Décennale, CTB A+, étude structure
La garantie décennale est obligatoire. L'absence d'assurance coûte six mois d'emprisonnement et 75 000 € d'amende[27]. Elle couvre pendant dix ans à partir de la réception les défauts de la charpente, de l'ossature et des éléments indissociables[28]. La certification CTB A+ du FCBA, contrôlée par le COFRAC, signale une vraie entreprise de traitement de bois en œuvre — à exiger pour tout chantier anti-xylophages[29]. Pour une surélévation, l'étude géotechnique coûte 1 500 à 2 500 €, l'étude structurelle par BET 3 500 à 4 500 €. L'architecte devient obligatoire quand la surface totale dépasse 150 m² après travaux[19]. Les artisans peuvent revendiquer leur fiche pour afficher ces pièces.
RE2020 : le bois devient inévitable
Les seuils carbone RE2020 pour les maisons individuelles passent de 640 kgCO2eq/m²/an en 2022 à 530 en 2025, puis 475 en 2028 et 415 en 2031[1][30]. Le seuil Icmatériaux maison glisse de 630 kgCO2/m² en 2021-2023 à 510 en 2024, 450 en 2029, 370 en 2030[31]. Seul le bois certifié PEFC ou FSC entre dans le calcul carbone[32]. Selon Batiactu, 40 % du panel RE2020 qui anticipent le palier 2028 passent déjà au bois ou à des systèmes mixtes en structure[33]. La filière vise 20 à 30 % de parts de marché sur le neuf en 2030[2]. Le palier 2028 force à repenser la conception du bâtiment, pas seulement les matériaux — et c'est à ce moment que le bois devient structurellement compétitif.
Les aides 2026 quand la charpente touche à l'isolation
Le guichet MaPrimeRénov' a rouvert à tous les ménages le 23 février 2026[34]. L'isolation des rampants de toiture et des plafonds de combles se finance à 75 €/m², les toitures-terrasses à 180 €/m²[35]. Depuis le 1er janvier 2026, l'isolation des murs et les chaudières biomasse sortent du dispositif : l'aide se recentre sur la toiture et le biosourcé[36]. Les CEE Coup de pouce couvrent toujours combles, toiture et planchers bas.

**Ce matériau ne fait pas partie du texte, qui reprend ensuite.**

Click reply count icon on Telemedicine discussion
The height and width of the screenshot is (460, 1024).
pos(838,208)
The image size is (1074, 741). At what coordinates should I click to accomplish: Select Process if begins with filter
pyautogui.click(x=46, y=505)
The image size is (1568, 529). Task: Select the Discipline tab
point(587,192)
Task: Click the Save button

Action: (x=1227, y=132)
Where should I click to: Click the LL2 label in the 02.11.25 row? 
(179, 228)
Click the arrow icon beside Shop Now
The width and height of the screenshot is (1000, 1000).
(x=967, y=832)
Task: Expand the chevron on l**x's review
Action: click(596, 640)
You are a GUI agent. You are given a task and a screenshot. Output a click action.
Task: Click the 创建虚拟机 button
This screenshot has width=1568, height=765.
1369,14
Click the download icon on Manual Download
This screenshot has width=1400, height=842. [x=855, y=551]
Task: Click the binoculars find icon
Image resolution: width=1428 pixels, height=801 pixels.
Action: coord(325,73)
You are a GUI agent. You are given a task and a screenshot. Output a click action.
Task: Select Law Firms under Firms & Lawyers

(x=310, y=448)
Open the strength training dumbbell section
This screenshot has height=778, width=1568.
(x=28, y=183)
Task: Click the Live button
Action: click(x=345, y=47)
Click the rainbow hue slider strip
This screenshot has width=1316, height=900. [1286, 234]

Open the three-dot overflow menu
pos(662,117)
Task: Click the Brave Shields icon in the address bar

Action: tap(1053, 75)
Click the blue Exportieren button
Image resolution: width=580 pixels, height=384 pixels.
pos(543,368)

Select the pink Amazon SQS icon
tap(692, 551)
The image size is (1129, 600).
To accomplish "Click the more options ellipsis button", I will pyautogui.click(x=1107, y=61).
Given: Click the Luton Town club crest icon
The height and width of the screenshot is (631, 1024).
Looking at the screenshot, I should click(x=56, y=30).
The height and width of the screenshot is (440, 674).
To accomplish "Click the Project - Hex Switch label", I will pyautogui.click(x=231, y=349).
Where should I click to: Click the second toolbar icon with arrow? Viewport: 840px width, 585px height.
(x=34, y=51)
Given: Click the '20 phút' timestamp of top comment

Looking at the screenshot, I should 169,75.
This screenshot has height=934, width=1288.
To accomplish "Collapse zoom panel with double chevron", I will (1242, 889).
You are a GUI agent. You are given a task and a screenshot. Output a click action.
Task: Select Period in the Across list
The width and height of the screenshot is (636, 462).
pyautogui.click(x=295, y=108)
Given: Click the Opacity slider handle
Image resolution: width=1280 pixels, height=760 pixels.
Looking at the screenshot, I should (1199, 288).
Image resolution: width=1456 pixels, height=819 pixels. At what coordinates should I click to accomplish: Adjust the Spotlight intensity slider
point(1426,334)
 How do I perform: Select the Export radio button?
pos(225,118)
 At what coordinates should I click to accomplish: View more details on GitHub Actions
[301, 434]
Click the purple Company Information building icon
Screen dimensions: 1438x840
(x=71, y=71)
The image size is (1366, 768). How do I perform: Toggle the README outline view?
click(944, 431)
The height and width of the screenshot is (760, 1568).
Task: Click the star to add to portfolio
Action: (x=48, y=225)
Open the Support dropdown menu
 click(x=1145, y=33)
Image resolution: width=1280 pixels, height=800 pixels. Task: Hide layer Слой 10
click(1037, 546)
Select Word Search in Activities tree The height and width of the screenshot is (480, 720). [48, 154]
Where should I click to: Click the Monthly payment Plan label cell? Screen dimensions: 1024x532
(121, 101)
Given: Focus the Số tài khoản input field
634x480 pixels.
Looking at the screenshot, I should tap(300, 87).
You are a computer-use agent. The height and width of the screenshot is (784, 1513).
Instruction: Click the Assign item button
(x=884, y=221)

La région Grand Est finance jusqu'à 70 % des missions d'AMO et 50 % des missions de maîtrise d'œuvre pour les projets bois et biosourcés, avec un plafond de 15 000 € en rénovation lourde[37]. Toutes ces aides imposent un artisan RGE. Côté construction neuve, le PTZ 2025 peut financer jusqu'à 50 % du coût total d'une maison ossature bois haute performance[20].